▶ What you have to do:
When you reach the line containing "Task: Open Environment" in the entries below, start writing out each line exactly, and stop after the line containing "Check the height: 100%".

▶ Dataset excerpts:
★ ★ ★ ★ ★ ★ ★
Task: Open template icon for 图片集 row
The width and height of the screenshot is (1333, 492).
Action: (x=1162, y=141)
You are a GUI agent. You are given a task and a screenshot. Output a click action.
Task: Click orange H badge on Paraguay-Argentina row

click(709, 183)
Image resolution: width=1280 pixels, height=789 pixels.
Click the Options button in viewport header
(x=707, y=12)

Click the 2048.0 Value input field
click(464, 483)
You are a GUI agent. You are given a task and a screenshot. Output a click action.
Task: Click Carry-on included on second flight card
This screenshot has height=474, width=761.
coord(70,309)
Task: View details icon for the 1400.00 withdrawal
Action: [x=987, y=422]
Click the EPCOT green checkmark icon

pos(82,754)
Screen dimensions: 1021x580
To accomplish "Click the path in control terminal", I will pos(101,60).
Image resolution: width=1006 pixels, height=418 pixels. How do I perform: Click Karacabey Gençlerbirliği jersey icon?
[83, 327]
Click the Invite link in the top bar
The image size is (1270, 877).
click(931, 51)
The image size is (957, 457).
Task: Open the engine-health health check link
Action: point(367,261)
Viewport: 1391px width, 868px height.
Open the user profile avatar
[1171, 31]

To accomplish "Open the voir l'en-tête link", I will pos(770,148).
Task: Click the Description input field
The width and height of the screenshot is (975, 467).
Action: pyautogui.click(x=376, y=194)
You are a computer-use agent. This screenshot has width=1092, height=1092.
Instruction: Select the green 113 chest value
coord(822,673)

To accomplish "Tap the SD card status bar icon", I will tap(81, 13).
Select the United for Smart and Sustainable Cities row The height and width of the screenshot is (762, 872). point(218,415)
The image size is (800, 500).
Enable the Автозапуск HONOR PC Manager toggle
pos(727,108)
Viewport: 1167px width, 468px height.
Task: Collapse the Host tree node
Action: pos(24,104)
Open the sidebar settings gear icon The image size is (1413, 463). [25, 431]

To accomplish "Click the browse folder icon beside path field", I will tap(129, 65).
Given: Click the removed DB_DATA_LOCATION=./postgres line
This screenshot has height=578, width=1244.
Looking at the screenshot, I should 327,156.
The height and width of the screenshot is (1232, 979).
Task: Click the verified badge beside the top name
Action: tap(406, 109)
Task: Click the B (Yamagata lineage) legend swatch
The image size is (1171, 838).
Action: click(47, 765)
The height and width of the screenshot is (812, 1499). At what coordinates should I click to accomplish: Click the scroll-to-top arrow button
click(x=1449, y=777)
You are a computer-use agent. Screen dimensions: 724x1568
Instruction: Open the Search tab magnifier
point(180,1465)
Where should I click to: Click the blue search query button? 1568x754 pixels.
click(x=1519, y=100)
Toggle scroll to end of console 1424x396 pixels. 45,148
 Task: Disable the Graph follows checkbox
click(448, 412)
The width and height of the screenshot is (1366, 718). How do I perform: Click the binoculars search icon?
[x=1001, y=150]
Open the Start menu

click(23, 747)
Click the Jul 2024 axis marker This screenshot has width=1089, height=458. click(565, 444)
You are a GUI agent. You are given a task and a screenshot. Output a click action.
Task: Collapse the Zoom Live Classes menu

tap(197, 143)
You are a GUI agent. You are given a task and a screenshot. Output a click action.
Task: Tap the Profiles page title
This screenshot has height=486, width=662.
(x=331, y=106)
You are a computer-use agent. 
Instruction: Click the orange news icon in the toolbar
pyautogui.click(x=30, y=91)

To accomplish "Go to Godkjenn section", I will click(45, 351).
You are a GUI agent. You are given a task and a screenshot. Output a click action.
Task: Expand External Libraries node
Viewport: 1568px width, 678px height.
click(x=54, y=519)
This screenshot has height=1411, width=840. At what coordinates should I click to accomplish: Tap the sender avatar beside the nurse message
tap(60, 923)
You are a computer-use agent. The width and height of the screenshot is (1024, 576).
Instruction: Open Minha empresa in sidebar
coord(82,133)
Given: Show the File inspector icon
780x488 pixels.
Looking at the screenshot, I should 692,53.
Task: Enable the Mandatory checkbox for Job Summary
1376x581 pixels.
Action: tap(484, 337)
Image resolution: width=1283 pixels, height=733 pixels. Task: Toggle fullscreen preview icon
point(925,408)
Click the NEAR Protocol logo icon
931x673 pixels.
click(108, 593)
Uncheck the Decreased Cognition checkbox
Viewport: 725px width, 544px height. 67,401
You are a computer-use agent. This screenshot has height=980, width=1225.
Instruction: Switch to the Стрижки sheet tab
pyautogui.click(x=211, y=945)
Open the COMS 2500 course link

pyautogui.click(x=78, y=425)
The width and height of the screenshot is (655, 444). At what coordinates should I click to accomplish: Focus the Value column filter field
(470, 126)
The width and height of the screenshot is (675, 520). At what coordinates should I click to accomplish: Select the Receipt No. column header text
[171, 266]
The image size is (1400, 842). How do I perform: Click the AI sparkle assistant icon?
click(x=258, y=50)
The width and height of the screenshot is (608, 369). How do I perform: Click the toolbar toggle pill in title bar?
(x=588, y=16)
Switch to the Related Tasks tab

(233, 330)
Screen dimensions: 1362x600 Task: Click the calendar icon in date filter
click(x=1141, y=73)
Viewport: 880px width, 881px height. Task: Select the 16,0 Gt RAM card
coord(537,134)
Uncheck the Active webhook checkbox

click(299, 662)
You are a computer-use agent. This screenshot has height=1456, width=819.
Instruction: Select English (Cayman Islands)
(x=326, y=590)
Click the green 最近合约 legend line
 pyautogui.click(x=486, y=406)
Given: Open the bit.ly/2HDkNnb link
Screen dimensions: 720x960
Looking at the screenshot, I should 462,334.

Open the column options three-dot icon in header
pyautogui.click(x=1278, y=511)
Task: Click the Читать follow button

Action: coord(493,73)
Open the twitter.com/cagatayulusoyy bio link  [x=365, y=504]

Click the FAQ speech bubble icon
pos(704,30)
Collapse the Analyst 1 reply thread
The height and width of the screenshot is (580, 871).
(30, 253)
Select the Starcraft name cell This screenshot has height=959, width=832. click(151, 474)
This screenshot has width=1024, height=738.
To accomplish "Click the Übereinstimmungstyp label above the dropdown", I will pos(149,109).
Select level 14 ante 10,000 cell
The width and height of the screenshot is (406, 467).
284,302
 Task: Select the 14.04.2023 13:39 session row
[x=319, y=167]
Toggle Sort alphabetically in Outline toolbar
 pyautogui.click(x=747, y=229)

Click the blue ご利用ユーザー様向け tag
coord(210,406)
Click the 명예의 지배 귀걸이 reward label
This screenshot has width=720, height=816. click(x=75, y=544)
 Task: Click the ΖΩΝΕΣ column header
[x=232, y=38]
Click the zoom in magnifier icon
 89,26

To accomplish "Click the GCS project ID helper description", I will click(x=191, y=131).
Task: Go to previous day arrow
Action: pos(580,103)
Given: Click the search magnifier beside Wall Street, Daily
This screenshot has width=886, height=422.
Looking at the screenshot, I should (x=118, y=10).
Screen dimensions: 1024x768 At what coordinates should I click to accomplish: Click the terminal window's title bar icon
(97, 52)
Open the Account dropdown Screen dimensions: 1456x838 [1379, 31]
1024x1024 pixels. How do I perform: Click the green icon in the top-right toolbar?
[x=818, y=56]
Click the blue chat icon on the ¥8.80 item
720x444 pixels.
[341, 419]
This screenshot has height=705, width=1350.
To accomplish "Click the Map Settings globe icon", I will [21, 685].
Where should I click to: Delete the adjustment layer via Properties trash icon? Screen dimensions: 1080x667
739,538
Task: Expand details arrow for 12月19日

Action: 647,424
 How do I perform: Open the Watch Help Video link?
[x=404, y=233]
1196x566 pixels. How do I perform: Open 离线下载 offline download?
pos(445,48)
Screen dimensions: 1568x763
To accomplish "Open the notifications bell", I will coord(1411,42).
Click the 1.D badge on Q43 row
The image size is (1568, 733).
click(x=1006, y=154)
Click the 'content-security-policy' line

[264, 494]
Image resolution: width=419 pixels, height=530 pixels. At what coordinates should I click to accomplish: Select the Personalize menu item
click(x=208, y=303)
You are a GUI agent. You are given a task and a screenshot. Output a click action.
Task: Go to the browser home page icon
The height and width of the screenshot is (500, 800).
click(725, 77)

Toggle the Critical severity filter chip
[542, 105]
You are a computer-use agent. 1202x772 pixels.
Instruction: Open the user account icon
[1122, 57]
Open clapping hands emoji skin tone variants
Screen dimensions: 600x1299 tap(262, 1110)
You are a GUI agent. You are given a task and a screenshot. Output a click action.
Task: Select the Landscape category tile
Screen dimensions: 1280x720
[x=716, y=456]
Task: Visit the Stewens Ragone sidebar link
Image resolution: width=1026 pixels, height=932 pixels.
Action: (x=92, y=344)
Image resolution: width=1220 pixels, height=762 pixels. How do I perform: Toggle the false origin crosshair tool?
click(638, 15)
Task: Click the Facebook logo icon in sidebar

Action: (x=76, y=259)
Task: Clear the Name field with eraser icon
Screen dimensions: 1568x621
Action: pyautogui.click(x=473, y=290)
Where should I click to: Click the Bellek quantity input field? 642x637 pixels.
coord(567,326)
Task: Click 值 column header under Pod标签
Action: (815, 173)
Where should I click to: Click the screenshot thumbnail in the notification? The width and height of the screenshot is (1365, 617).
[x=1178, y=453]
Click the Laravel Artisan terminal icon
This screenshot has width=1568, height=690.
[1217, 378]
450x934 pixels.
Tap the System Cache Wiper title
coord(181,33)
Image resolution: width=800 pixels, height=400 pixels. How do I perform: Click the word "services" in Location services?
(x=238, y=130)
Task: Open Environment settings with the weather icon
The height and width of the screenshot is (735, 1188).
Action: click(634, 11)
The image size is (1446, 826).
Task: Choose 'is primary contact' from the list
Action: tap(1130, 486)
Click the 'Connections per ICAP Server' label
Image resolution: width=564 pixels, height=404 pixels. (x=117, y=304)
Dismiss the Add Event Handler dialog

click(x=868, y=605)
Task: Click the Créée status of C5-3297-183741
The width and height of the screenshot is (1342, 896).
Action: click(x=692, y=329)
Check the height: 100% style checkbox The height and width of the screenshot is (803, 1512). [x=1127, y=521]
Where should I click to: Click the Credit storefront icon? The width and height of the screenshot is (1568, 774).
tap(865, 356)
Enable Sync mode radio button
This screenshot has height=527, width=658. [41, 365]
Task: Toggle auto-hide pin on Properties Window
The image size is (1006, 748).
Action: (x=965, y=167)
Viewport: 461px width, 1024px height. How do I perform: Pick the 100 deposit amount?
★ ★ ★ ★ ★ ★ ★
▶ Task output:
Task: Open Environment settings with the weather icon
The height and width of the screenshot is (735, 1188).
Action: click(634, 11)
The image size is (1446, 826).
Task: Choose 'is primary contact' from the list
Action: tap(1130, 486)
Click the 'Connections per ICAP Server' label
Image resolution: width=564 pixels, height=404 pixels. (x=117, y=304)
Dismiss the Add Event Handler dialog

click(x=868, y=605)
Task: Click the Créée status of C5-3297-183741
The width and height of the screenshot is (1342, 896).
Action: click(x=692, y=329)
Check the height: 100% style checkbox The height and width of the screenshot is (803, 1512). [x=1127, y=521]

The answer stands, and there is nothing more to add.